Dataset:
'''

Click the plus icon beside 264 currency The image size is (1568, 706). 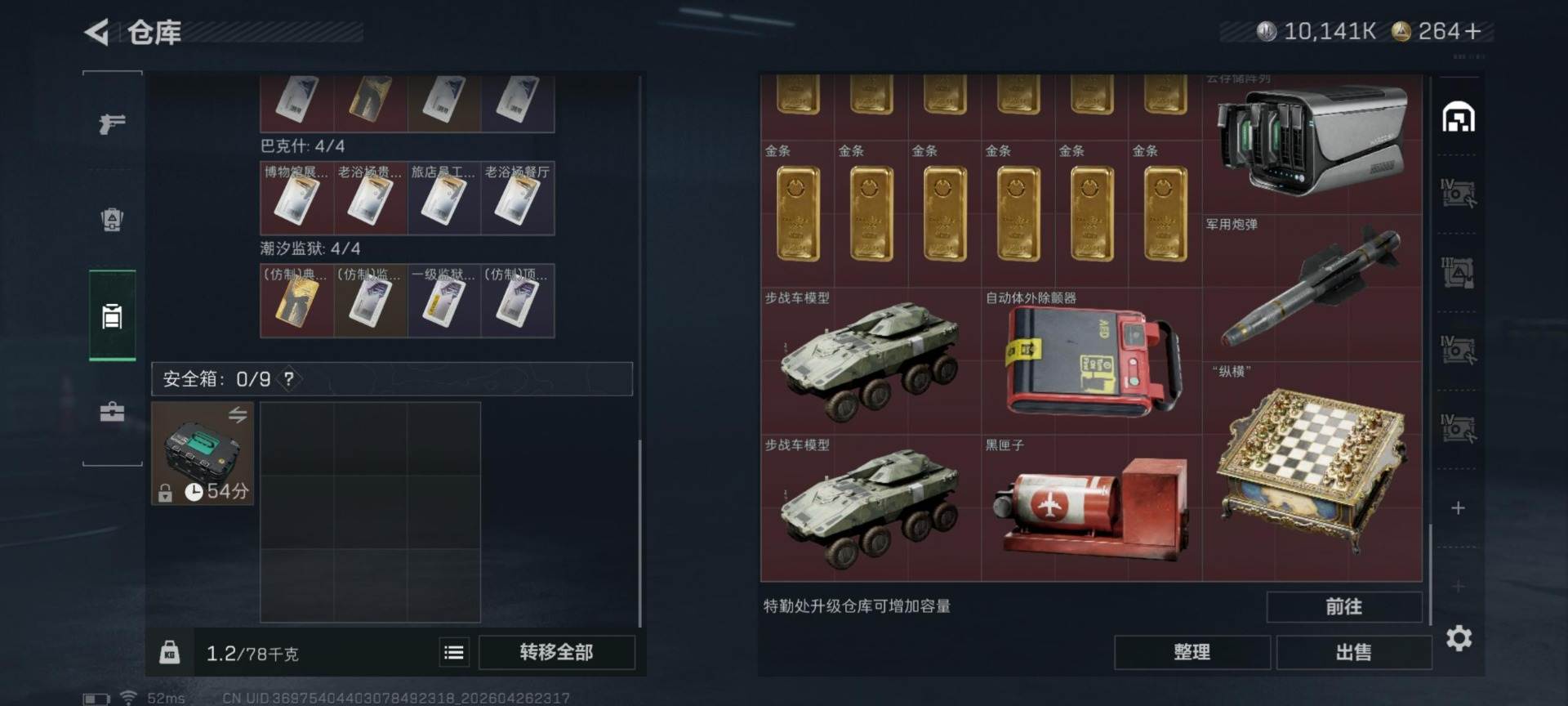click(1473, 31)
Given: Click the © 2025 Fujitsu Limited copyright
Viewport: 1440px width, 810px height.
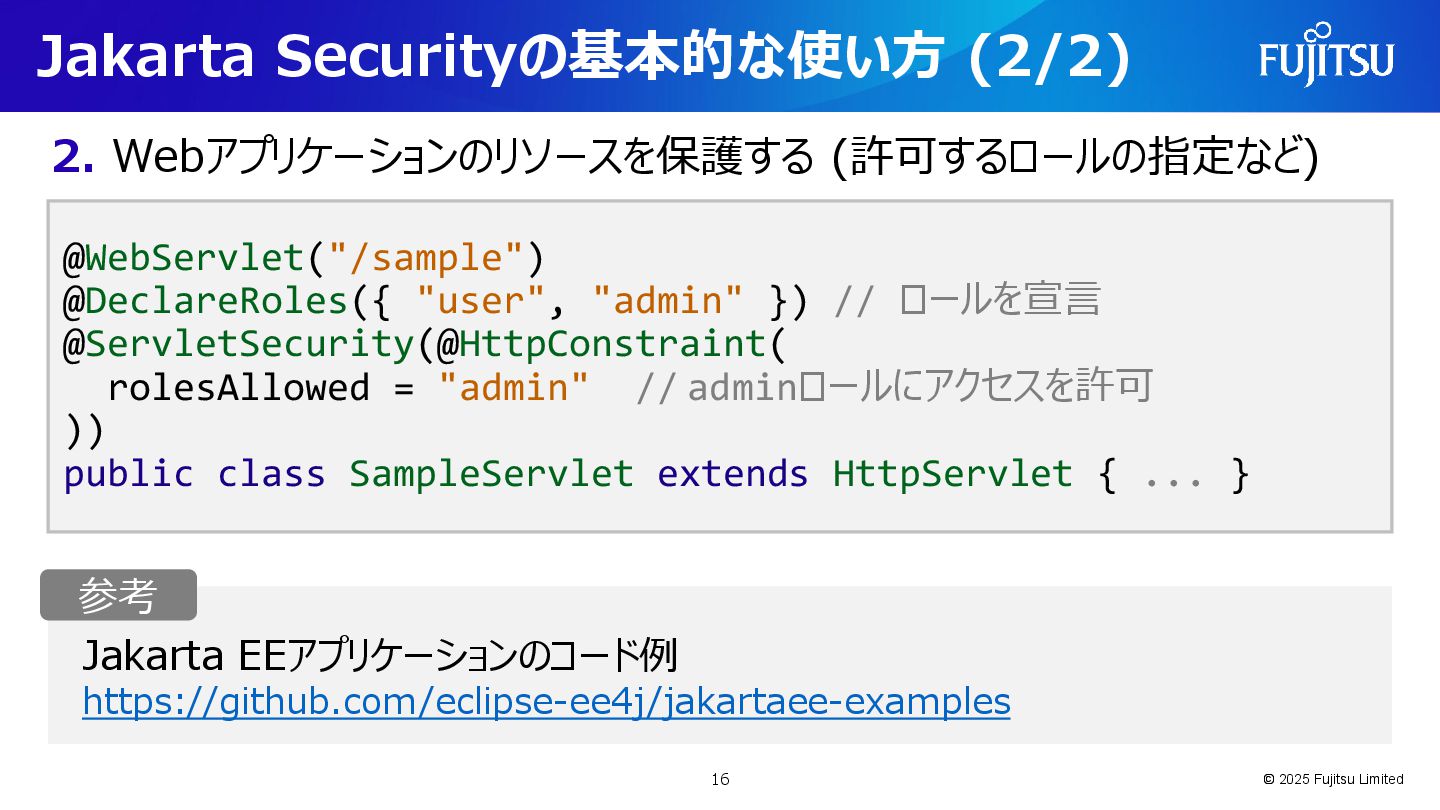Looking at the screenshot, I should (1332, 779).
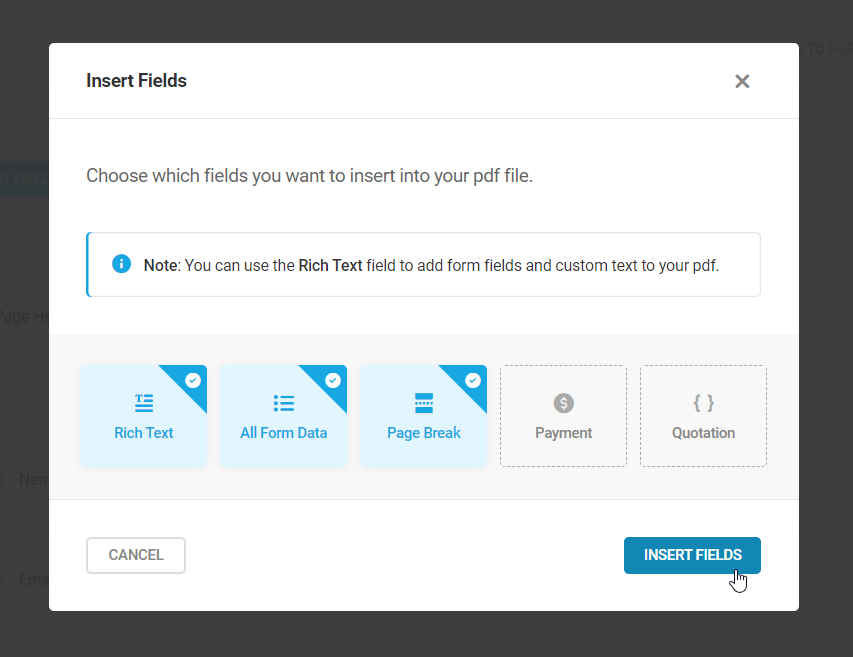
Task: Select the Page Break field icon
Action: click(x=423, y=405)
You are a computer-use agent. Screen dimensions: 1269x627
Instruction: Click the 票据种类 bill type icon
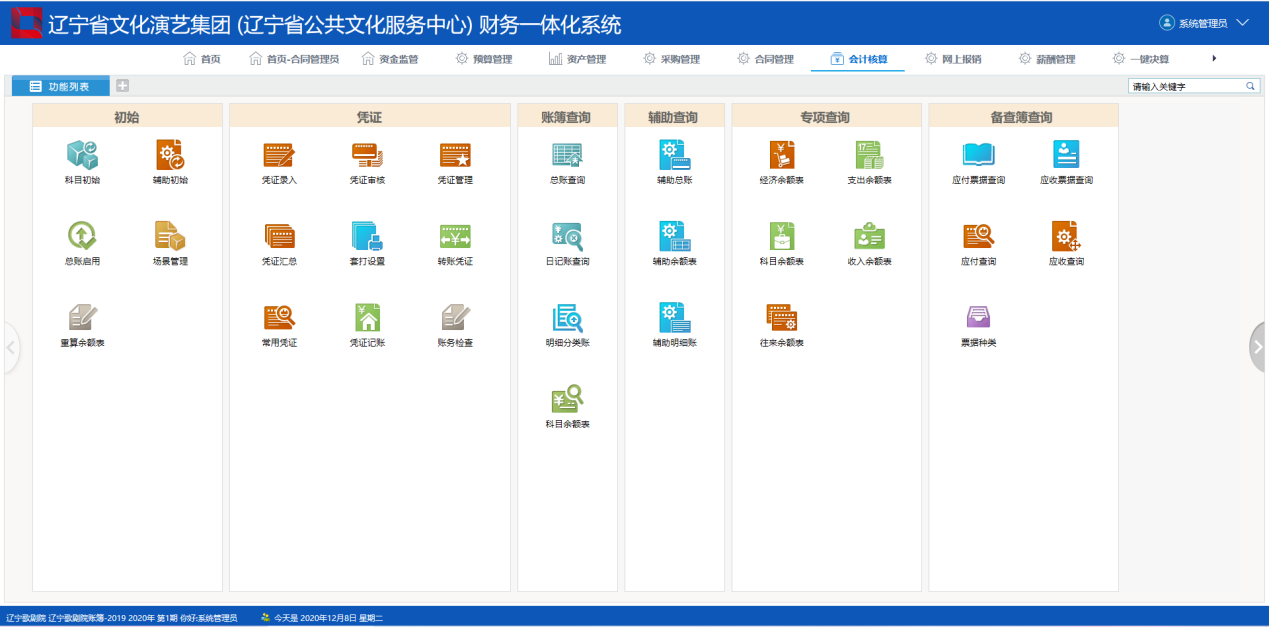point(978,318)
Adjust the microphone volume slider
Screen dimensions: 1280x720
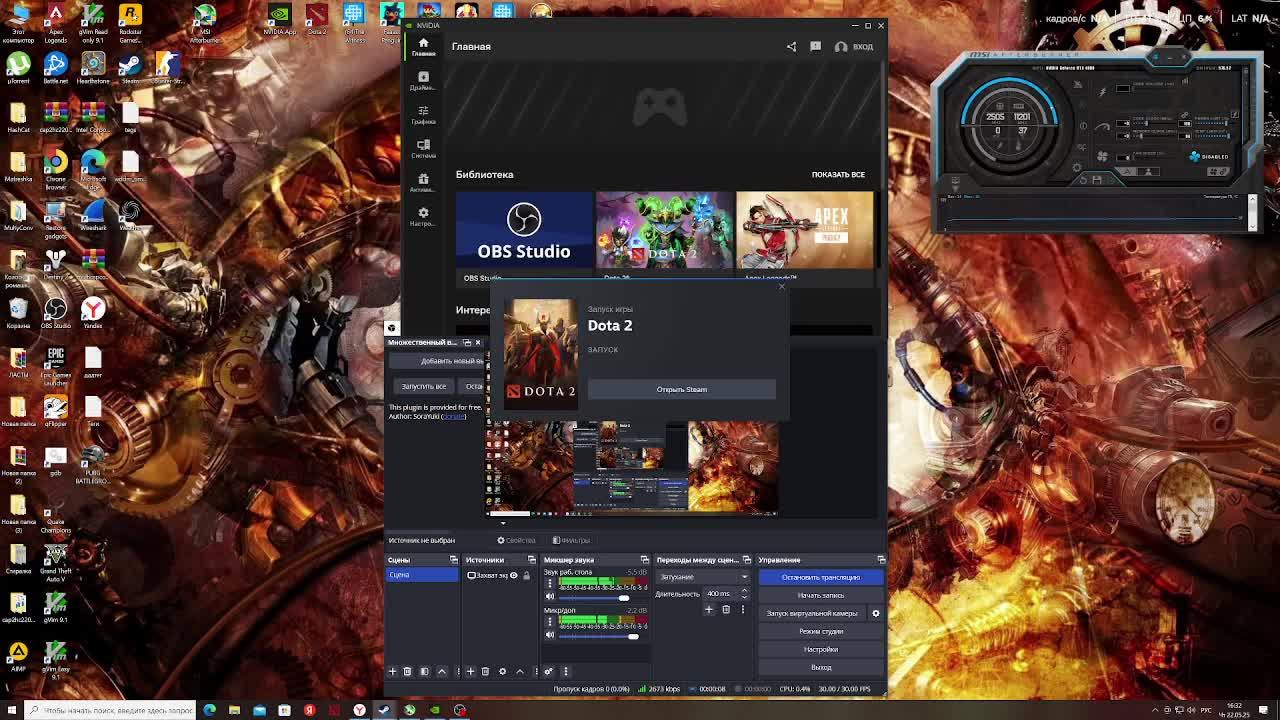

'''

Copy the listing above exactly, starting at the line that contains "Given: Click the" and continuing through the end of the listing, and leave the pictures out of your answer.

Given: Click the © 2025 Fujitsu Limited copyright
Viewport: 1440px width, 810px height.
Looking at the screenshot, I should (1332, 779).
Task: Select the Page Break field icon
Action: click(x=423, y=405)
You are a computer-use agent. Screen dimensions: 1269x627
Instruction: Click the 票据种类 bill type icon
point(978,318)
Adjust the microphone volume slider
Screen dimensions: 1280x720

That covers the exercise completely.